BEGIN SELECTED PASSAGE
Why Companies Are Switching Now

SAP's mainstream maintenance for ECC 6.0 ends in December 2027. Every customer still running ECC faces the same pressure point: pay SAP's fee to receive a dwindling set of patches and regulatory updates as SAP focuses engineering on S/4HANA, or redirect that spend to a third-party provider who will support the ECC estate indefinitely at roughly half the cost.

The economics have sharpened considerably in 2025 and 2026. SAP's annual support fee sits at approximately 22% of net licence value — often the single largest recurring line item in an IT budget after staffing. A customer with a £5 million net licence value is paying roughly £1.1 million per year for support. Third-party providers charge approximately 50% of that rate, with no annual uplift clause. Over a five-year period, the cumulative saving after compound SAP price increases can exceed 60% of total support spend.

The 2027 ECC deadline has also sharpened the S/4HANA migration debate. Many organisations have evaluated RISE with SAP and concluded that the cloud ERP migration costs, business disruption, and retraining investment are not justified within the current planning horizon. For those organisations, third-party maintenance buys time: real time, protected by contract, not subject to SAP's lobbying pressure at renewal.

"Third-party support does not mean abandoning your SAP investment. It means retaining control of your ECC or S/4HANA estate while SAP waits for you — not the reverse."

What You Lose When You Leave SAP Support

Before signing any third-party support contract, every procurement and IT leader needs a clear-eyed inventory of what SAP support actually provides — and which of those items matter to their specific organisation.
END SELECTED PASSAGE
BEGIN INPUT DATA
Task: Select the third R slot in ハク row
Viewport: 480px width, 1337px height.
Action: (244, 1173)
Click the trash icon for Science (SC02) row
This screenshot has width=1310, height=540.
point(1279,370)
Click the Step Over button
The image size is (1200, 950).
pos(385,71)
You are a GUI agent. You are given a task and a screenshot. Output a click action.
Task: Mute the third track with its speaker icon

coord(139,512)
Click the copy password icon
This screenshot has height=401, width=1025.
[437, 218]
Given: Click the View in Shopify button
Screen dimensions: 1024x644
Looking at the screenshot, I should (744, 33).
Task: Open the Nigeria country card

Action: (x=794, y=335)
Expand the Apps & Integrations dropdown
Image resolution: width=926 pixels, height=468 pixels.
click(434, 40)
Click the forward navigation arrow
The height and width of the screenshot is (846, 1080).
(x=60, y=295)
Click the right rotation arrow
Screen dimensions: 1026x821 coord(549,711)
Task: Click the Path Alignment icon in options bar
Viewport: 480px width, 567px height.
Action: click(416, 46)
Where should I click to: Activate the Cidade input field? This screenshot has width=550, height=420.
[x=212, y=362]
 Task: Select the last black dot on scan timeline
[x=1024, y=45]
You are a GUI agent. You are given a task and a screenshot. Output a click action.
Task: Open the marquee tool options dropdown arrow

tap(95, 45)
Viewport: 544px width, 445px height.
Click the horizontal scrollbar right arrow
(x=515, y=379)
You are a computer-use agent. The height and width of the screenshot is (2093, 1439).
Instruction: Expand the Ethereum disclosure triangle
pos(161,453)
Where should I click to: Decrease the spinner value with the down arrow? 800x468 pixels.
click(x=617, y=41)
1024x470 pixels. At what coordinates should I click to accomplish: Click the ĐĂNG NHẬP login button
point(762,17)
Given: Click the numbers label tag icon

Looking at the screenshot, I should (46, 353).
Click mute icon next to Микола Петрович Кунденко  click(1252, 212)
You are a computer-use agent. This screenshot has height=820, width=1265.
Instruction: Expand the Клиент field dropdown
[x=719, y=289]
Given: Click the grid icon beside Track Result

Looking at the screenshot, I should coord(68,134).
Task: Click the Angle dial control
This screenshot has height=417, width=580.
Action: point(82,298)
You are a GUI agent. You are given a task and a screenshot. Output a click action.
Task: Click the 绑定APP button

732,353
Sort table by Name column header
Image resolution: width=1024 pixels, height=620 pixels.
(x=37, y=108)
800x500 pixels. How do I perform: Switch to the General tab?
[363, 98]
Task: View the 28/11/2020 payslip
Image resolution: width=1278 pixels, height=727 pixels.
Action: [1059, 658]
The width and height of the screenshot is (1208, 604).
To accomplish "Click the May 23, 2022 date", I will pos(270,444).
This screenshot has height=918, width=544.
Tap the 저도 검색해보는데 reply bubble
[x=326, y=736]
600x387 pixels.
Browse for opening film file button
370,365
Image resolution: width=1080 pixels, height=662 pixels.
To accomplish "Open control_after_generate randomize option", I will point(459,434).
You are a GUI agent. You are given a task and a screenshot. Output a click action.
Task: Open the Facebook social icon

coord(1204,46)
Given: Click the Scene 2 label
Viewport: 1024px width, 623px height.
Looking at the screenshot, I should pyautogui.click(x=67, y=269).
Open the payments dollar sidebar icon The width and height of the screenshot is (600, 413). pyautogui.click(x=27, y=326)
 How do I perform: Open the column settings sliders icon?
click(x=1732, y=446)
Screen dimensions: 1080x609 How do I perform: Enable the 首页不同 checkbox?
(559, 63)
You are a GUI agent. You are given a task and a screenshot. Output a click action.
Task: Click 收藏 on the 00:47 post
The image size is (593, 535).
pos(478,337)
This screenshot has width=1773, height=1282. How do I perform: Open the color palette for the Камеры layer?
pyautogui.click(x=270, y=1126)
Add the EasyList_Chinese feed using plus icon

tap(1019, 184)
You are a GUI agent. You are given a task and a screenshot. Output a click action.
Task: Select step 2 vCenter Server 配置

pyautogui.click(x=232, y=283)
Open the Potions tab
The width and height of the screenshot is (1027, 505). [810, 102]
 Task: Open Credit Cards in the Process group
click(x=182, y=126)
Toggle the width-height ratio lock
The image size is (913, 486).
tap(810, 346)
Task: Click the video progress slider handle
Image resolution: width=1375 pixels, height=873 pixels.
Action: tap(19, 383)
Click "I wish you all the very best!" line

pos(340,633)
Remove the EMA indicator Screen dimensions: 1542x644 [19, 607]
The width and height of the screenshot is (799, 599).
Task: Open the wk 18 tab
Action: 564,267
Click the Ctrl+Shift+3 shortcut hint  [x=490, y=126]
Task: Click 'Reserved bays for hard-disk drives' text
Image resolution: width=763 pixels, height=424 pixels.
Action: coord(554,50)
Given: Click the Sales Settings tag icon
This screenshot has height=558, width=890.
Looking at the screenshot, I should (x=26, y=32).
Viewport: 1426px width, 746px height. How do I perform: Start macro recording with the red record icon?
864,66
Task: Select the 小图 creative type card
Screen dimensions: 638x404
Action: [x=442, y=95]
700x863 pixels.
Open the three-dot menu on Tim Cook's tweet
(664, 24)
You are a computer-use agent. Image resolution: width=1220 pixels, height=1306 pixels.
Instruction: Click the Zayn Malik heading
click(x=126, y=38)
END INPUT DATA
WHAT TO WORK ON
1. According to the SAP support text, why do some companies that evaluated RISE with SAP turn to third-party maintenance? Answer in one to three sentences.
2. Edit the SAP support text between "What You Lose" and "their specific organisation.", inclusive, replacing "procurement" with "finance".
3. Continue the SAP support text from where it stops.
The records are separate from the SAP support text.

EXPECTED RESPONSES
1. They concluded that the cloud ERP migration costs, business disruption, and retraining investment are not justified within their current planning horizon. Third-party maintenance buys them time that is protected by contract and not subject to SAP's lobbying pressure at renewal.

2.
What You Lose When You Leave SAP Support

Before signing any third-party support contract, every finance and IT leader needs a clear-eyed inventory of what SAP support actually provides — and which of those items matter to their specific organisation.

3.
SAP Support Portal (SAP for Me) Access

When you terminate SAP maintenance, your access to the SAP for Me portal (formerly SAP ONE Support Launchpad and OSS) is revoked. This means no access to SAP Notes, no official Security Advisories, no OSS ticket submission, and no access to software downloads or enhancement packages for your existing licences. If you have been accustomed to pulling SAP Notes to diagnose issues or downloading kernel patches directly, this is a meaningful operational change.

Official SAP Security Patches

SAP publishes Security Patch Day updates on the second Tuesday of every month, covering critical vulnerabilities across NetWeaver, ABAP kernel, and application layers. Once you leave support, those patches are not delivered to you via the standard channel. Reputable third-party providers commit to creating functionally equivalent mitigations for critical vulnerabilities — but these are not SAP-certified patches. Your information security team needs to understand and formally accept this distinction.

Legal Regulatory Updates

SAP delivers tax, legal, and regulatory updates — payroll tables, statutory reporting formats, VAT rate changes — as part of its standard maintenance offering. Third-party providers also deliver these, and their coverage is often faster and more granular for specific countries, but you are relying on the third party's regulatory intelligence network rather than SAP's. For multi-country deployments, verify specifically which countries your chosen provider covers before signing.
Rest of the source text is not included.